When Work Anxiety is Correlated with Better Performance

In continuation from an original blog post made on HBR by Tony Schwartz, relating to myths that hold back organizations, I am continuing my take on the 4 myths.

Workplace Anxiety does not correlate with performance.mp3

Myth #2: Workplace Anxiety makes people perform better

There are different forms of anxiety. Anxiety itself doesn’t make us perform. I remember from the Four Hour Work Week it was said that Di stress is bad, U stress is good.  Now the relationship between stress and anxiety is pretty intricate. We have to be careful to distinguish the source of anxiety and also consider the tendencies each individual has in reaction to this.

I remember preparing for a basketball competition when I was younger. I would have moments of anxiety before the game begun. Butterflies filled my stomach. I’d have worries about making mistakes. As I glanced over at the other team, I would see how the competition stacked up. Who was taller? Who was quick? Which guy could I dunk on? The anxiety that I felt did not make me perform any better.

In practices and camps we learned that focusing on the fundamentals was important for overcoming situations where fear and anxiety were present. Through constant reflection on the foundational principles of the game, remembering the team’s practices and drills, I was able to overcome the anxiety and perform better during the game.

Anxiety didn’t help me perform better

The anxiety made me focus on fears and negative possibilities. FOCUS is what allowed me to overcome this. Focus on the fundamentals and “do ordinary things extraordinarily well,” as Jim Rohn would have put it is the key indicator to better performance on the job. Back to the question at hand.

When is workplace anxiety correlated to better performance

Many organizations make the assumption that anxiety correlates to better performance. The thing is…. it’s not. I believe this is an egregious error. Anxiety actually restricts our ability to think clearly and rationally. We can be cloudy from the creative solution that we need when anxiety is too high.

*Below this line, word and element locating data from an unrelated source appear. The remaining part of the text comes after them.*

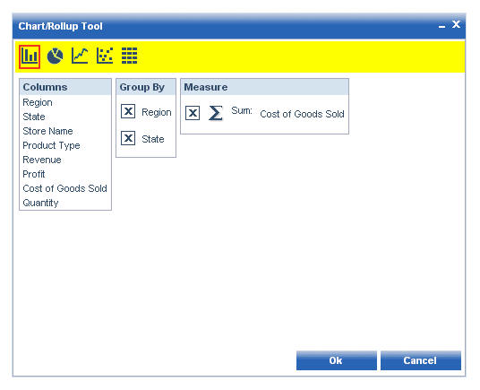
Task: Pick Profit from the Columns list
Action: [34, 174]
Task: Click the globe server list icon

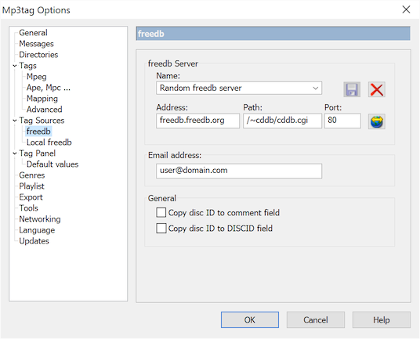Action: tap(377, 121)
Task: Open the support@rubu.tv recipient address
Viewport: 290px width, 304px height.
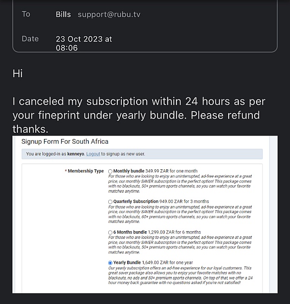Action: point(109,14)
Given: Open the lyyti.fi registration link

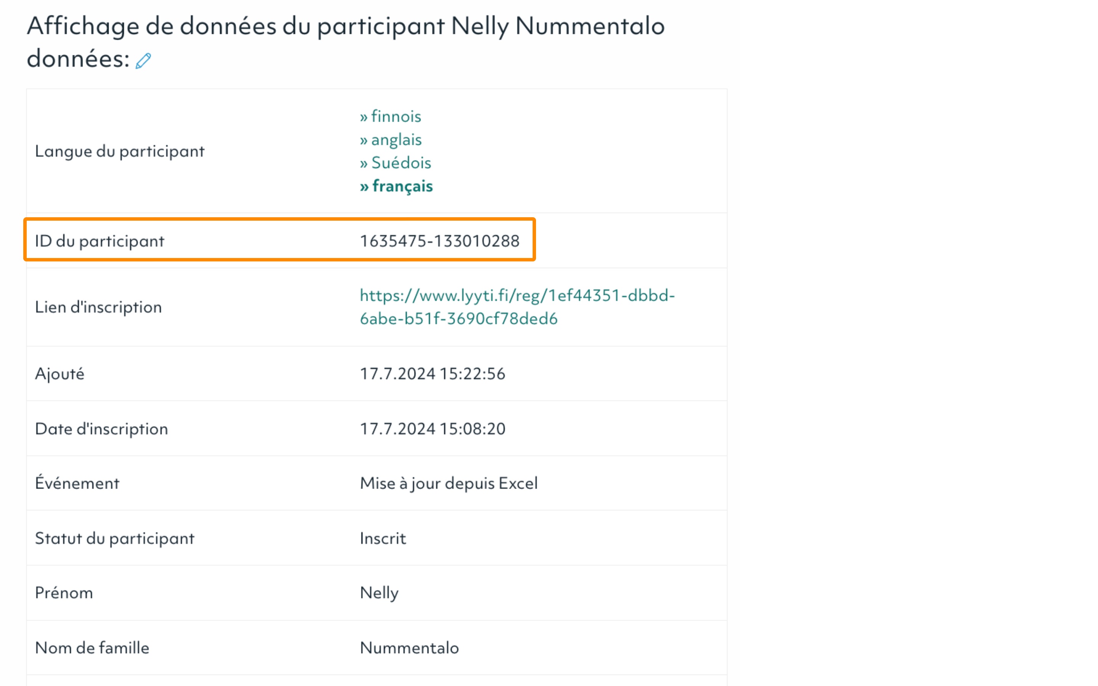Looking at the screenshot, I should [517, 307].
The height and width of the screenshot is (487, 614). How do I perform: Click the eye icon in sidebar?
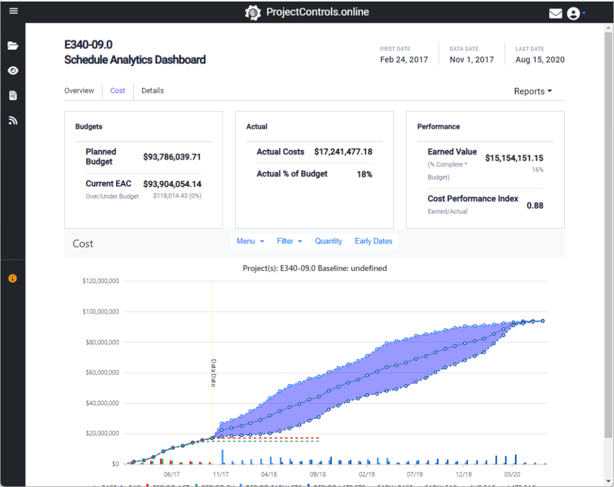point(13,71)
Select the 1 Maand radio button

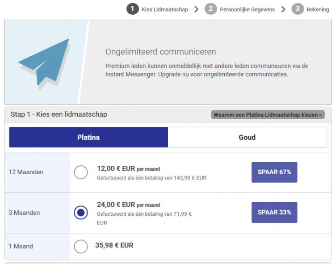click(x=81, y=246)
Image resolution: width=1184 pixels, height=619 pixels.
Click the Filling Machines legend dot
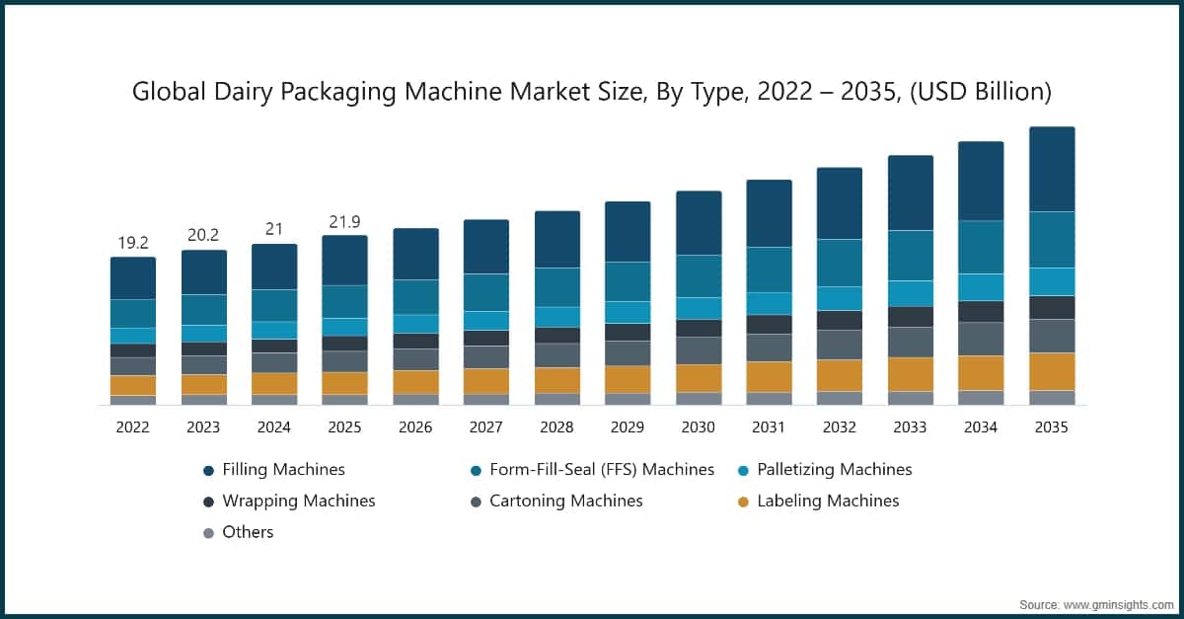point(206,470)
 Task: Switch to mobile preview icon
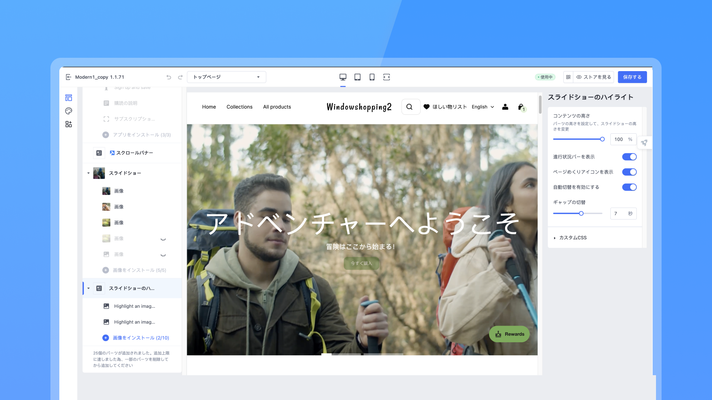click(x=372, y=77)
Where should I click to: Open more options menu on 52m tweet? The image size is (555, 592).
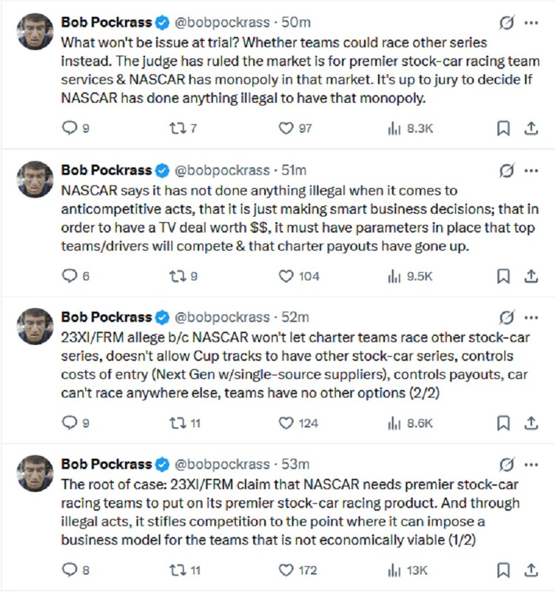pos(531,318)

Those who perform best in high anxiety situations have learned to manage and deal with things in a constructive way. I’d be interested in looking at how individuals sublimate (transfer the energy) anxiety into other forms of that equate to better performance.

What can I do to ease my anxiety?

Each person will have their own formula for dealing with stress and anxiety in the workplace. Is it a healthy or destructive habit? That is the question. Some tips for dealing with anxiety:

  1. Find your center of balance. What ever this practice may be. Some do meditation, tai chi, prayer, running, tea…. Learning how to center yourself is a great way to reopen the gates of clarity and creativity.
  2. Focus on the fundamentals. There are always basic foundations that we can fall back on.
  3. Seek a sounding board if your are having trouble. Everyone will come to a point and time where they might need to talk to someone about what is going on. Find that person you can confide in. Remember not to make a fair exchange and also take opportunities to listen as well.

Ideas For Leaders and Organizations

  1. Setup a regression room. Fill it with bean bags, silly putty, slinkies, etc. Sometimes having place to retreat and do mindless work unlock new ideas.
  2. Leaders be aware of your anxiety. As leaders, remember that your feelings can be highly contagious. If you are stressed about a situation, your team will feel it.